→ **EXTRACTED TEXT**:
══════
If your assailant has already trounced you and you’re on the ground, use both of your feet to kick them back. Thrust your hips as you strike them. This will put more power behind the kick, launching them backwards and giving you the opportunity to get to your feet.
From here, there are any number of areas that you can target to fell your attacker or fend them off. The human body has lots of pressure points. Some examples that I’ve used include the clavicle bones at the top of the torso and the delicate bones of the foot.
When an attacker lunges at you, use the open hand strike method to their temples or right above their nose. This will send searing pain to their head and stun them. This will give you the time to hook your fingertips into the concave backs of their clavicle bones.
Latch onto these clavicle bones and drag them down to the ground like you’re shutting a window that doesn’t want to budge.
If your attacker sees you coming, their instinct will be to block any moves you make on their upper body. The simplest alternative is to get them where they won’t expect you to. The feet are the ideal option.
You can fake them out by curling your fists or raising your arm as if to punch them and, as their attention is drawn to that area, you can raise your boot up and bring all of your weight down where their foot meets their leg. This can shatter the small bones in their foot, thereby rendering them defenseless.
You can’t always construct a shelter or build a fire to keep warm. A true survivalist knows that you’re not always going to be conscious that you’re about to enter a survival situation. As such, you may find yourself in a situation where you don’t have all of the tactical tools you’d have if you were able to prepare for such an occurrence.
══════
→ **EXTRACTED ENTRIES**:
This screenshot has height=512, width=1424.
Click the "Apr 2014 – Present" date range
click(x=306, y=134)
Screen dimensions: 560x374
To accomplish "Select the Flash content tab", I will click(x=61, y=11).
══════
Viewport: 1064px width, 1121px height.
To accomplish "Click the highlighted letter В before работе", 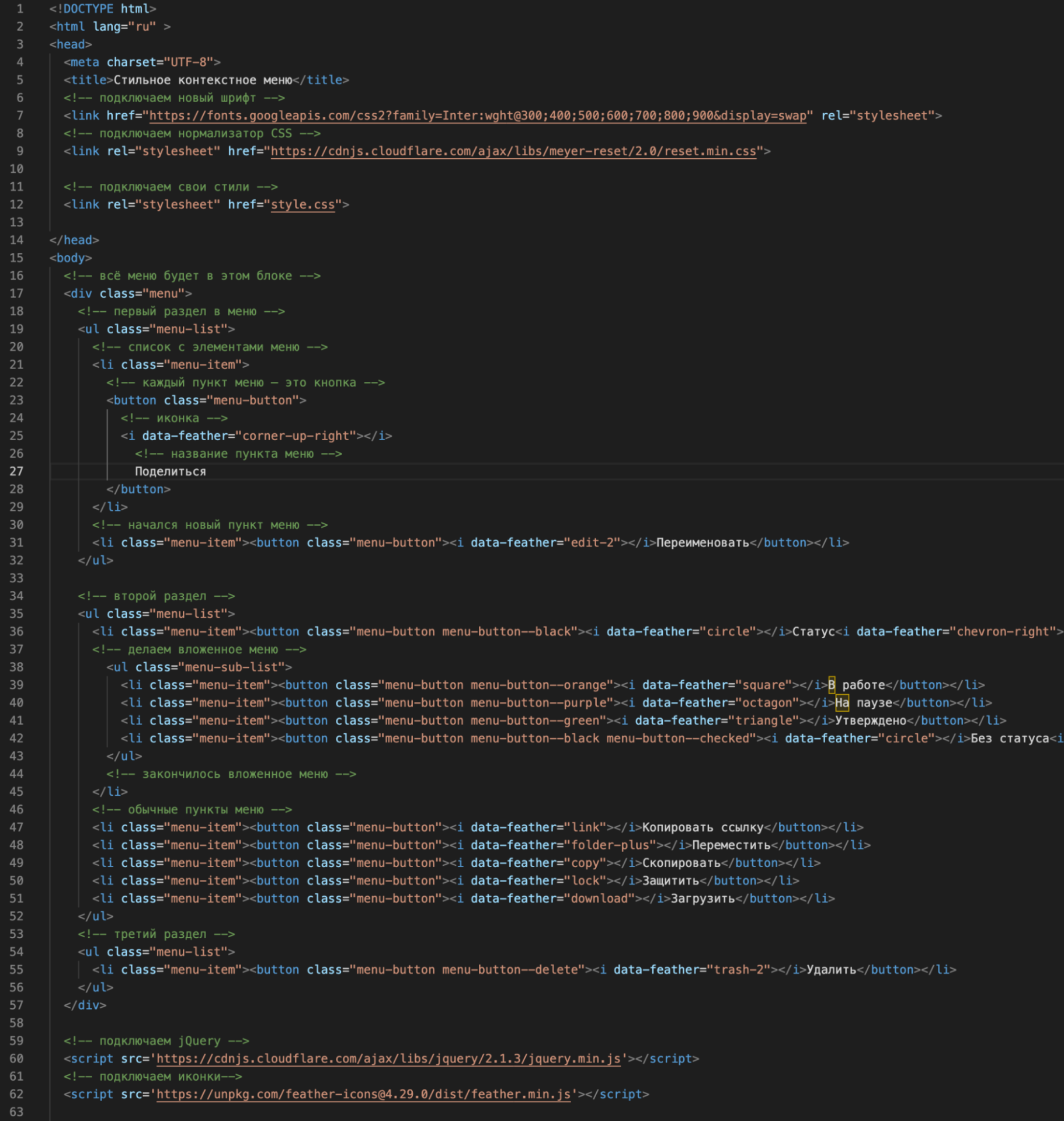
══════
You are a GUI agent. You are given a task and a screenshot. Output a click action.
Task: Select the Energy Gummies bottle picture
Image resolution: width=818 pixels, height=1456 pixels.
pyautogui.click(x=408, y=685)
══════
→ **TASK INSTRUCTIONS**:
1 > In the self-defense text, where should you bring your weight down with your boot after faking a punch?
2 > Rewrite the paragraph of the self-defense text that begins "When an attacker lunges at you" as a short list of steps.
3 > Summarize the self-defense text in two sentences.

→ **ACTIVITY ANSWERS**:
1 > Where the attacker's foot meets their leg.

2 >
- Use an open hand strike to the attacker's temples or right above their nose.
- This sends searing pain to their head and stuns them.
- Use that time to hook your fingertips into the concave backs of their clavicle bones.

3 > If you are on the ground, kick your attacker back with both feet while thrusting your hips, then target pressure points such as the clavicle bones, which you can hook and drag down after stunning the attacker with an open hand strike. Because an attacker will instinctively guard the upper body, you can fake a punch and then stomp where their foot meets their leg to shatter the small bones there.